* **TRECHO FORNECIDO**
'''

# La felicidad depende solo de mi



## Gam Elk

Es correcta la siguiente traducción?

La felicidad depende solo de mi = Felicitas pendet solum ex me
o bien
La felicidad depende solo de mi = Felicitas solum ex me pendet

Necesito traducir esa frase al latín pero no estoy seguro de si la traducción es correcta, muchas gracias por la ayuda


----------



## Gam Elk

Hello!
I need to translate this phrase into latin but I'm not sure if I did it well, it's for a friend who wants to make a tatoo with the phrase, that's because I want to be sure the translation is ok

Happiness depends only of me

I have to possible translations

Felicitas pendet solum ex me

or

Felicitas solum ex me pendet

Are they ok?

Thank you


----------



## Joca

Perhaps you could use this classical quotation "*faber est suae quisque fortunae" = *_every man is the artisan of his own fortune.

_For your translation I would suggest *Gaudium meum a me solum pendet. *But I am not 100% sure if this translation is good Latin...


----------



## Gam Elk

Muito obrigado Joca!

É muito importante para mim achar uma boa tradução, porque um amigo meu quer tatuar no peito a frase "A felicidade só depende de mim" em latim (por este motivo quero estar 100% seguro de que a tradução seja correta), e como eu estudei latim na escola média ele me pediu ajuda, mas eu estudei latim ha 14 anos e traduzíamos sempre textos do latim ao espanhol (ao invês é muito mais difícil!!!) e sempre dos mesmos autores.

Gostei muito da citação clássica, achei uma excelente ideia, vou falar pra ele, obrigado mesmo.

Sobre a frase "*Gaudium meum a me solum pendet*": por quê é melhor traduzir *gaudium* e não *felicitas*? qual a diferença? você adicionou o possessivo *meum, *acho que entendi por que, em espanhol é muito frequente dizer "la felicidad" quando estamos falando de "mi felicidad" do mesmo jeito que dizemos "me duele la pierna" enquanto em outras linguas como inglês falam "minha perna doe" (my leg hurts), é assim também em latim?

depois vejo que você usou "pendet", que foi também minha escolha, eu vi no dicionario também o verbo "dependet", é melhor "pendet", né? depois diz que "pendet" rixe ablativo (com ou sem ex), por isso eu escrevi "ex me", gostaria de saber por que é mais correto com "a me", finalmente pra tradução de "só" no dicionário figuram muitas traduções, a primeira que eu vem foi "solum", por isso achei que provavelmente seria a mais correta, tou no certo?

'''

Transcreva sem nenhuma alteração a parte do trecho fornecido que começa nas palavras que contêm "Perhaps you could" e termina em "dos mesmos autores.".

* **MATERIAL DE ORIGEM**
'''

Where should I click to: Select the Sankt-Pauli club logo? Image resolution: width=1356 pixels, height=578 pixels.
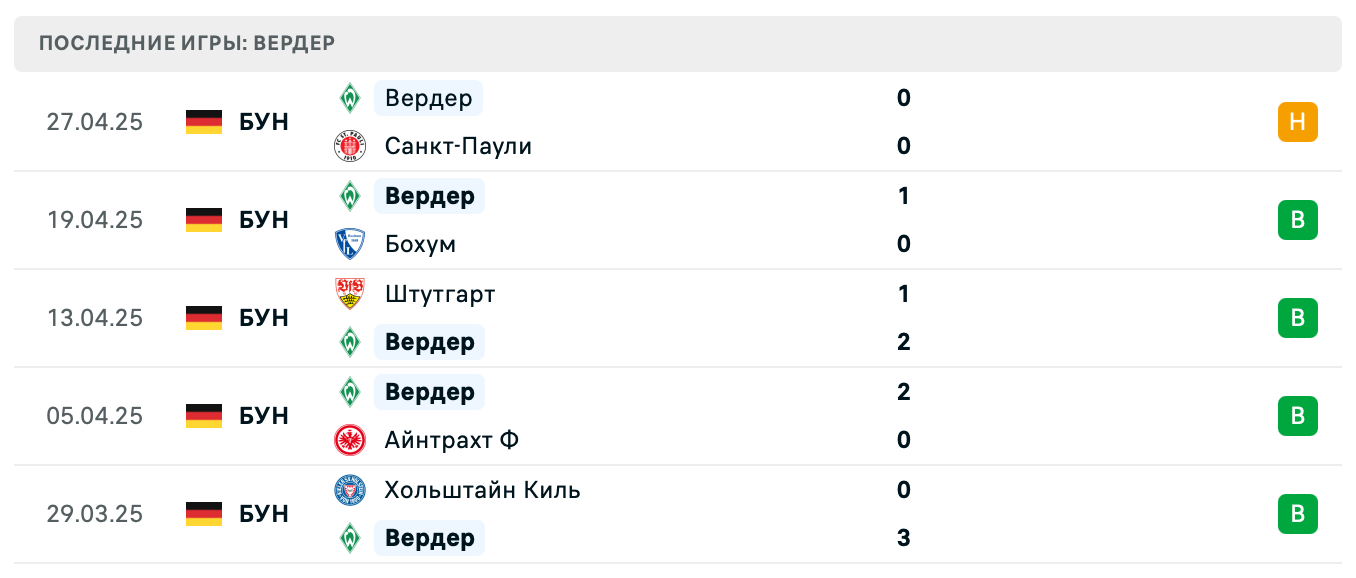(x=349, y=146)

'''

* **RESULTADO DO EXERCÍCIO**
Perhaps you could use this classical quotation "*faber est suae quisque fortunae" = *_every man is the artisan of his own fortune.

_For your translation I would suggest *Gaudium meum a me solum pendet. *But I am not 100% sure if this translation is good Latin...


----------



## Gam Elk

Muito obrigado Joca!

É muito importante para mim achar uma boa tradução, porque um amigo meu quer tatuar no peito a frase "A felicidade só depende de mim" em latim (por este motivo quero estar 100% seguro de que a tradução seja correta), e como eu estudei latim na escola média ele me pediu ajuda, mas eu estudei latim ha 14 anos e traduzíamos sempre textos do latim ao espanhol (ao invês é muito mais difícil!!!) e sempre dos mesmos autores.